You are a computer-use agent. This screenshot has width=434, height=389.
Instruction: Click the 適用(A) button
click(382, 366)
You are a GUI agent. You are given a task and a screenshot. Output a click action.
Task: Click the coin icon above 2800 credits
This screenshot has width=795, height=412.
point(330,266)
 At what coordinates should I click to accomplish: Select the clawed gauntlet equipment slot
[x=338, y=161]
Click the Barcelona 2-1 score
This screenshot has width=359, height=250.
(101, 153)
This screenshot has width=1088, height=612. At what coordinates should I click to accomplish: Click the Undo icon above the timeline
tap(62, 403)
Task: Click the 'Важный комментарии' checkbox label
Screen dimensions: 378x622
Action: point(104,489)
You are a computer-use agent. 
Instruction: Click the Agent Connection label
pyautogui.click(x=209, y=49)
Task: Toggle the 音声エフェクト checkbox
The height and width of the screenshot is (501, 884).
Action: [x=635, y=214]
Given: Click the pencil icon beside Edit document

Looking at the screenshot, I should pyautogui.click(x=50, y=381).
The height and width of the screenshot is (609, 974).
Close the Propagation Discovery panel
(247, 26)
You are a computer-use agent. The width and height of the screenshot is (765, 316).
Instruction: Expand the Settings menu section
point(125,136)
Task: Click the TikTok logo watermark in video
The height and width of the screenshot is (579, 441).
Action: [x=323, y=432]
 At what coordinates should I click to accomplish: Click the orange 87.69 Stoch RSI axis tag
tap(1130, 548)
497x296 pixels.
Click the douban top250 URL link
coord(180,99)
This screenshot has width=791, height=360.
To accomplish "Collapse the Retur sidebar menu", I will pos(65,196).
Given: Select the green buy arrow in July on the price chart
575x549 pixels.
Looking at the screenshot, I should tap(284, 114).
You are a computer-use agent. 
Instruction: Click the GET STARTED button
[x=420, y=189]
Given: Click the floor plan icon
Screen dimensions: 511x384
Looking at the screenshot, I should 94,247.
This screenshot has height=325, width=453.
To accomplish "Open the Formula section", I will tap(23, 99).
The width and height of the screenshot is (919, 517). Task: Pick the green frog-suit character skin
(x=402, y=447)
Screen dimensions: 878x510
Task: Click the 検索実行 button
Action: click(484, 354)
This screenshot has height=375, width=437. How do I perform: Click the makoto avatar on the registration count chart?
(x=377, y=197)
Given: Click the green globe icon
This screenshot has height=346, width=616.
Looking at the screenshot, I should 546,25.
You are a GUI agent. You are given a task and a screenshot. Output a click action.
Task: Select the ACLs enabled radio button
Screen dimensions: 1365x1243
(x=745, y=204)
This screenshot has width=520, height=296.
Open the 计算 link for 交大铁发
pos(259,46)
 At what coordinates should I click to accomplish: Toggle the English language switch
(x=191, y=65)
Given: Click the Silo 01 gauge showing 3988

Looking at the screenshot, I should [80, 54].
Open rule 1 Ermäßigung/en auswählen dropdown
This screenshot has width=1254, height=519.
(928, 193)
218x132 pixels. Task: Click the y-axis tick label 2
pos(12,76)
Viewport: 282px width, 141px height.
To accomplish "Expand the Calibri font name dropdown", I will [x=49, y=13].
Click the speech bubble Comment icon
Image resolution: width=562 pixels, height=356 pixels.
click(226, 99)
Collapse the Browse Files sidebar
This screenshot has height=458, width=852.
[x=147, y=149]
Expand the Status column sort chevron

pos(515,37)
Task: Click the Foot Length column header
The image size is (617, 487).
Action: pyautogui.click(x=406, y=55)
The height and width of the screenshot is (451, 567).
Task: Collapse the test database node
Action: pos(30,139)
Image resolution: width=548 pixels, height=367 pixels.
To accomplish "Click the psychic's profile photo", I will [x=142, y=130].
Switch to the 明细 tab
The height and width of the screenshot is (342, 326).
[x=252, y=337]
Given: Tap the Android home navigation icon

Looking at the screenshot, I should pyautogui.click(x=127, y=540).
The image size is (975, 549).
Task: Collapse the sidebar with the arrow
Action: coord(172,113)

===

• [ABOUT THIS TASK]
In the answer, give the lines from the first line of the data through the line with "Task: Click the TikTok", exactly as they appear and with no additions.

• [YOUR SOLUTION]
You are a computer-use agent. This screenshot has width=434, height=389.
Instruction: Click the 適用(A) button
click(382, 366)
You are a GUI agent. You are given a task and a screenshot. Output a click action.
Task: Click the coin icon above 2800 credits
This screenshot has width=795, height=412.
point(330,266)
 At what coordinates should I click to accomplish: Select the clawed gauntlet equipment slot
[x=338, y=161]
Click the Barcelona 2-1 score
This screenshot has width=359, height=250.
(101, 153)
This screenshot has width=1088, height=612. At what coordinates should I click to accomplish: Click the Undo icon above the timeline
tap(62, 403)
Task: Click the 'Важный комментарии' checkbox label
Screen dimensions: 378x622
Action: point(104,489)
You are a computer-use agent. 
Instruction: Click the Agent Connection label
pyautogui.click(x=209, y=49)
Task: Toggle the 音声エフェクト checkbox
The height and width of the screenshot is (501, 884).
Action: [x=635, y=214]
Given: Click the pencil icon beside Edit document

Looking at the screenshot, I should pyautogui.click(x=50, y=381).
The height and width of the screenshot is (609, 974).
Close the Propagation Discovery panel
(247, 26)
You are a computer-use agent. The width and height of the screenshot is (765, 316).
Instruction: Expand the Settings menu section
point(125,136)
Task: Click the TikTok logo watermark in video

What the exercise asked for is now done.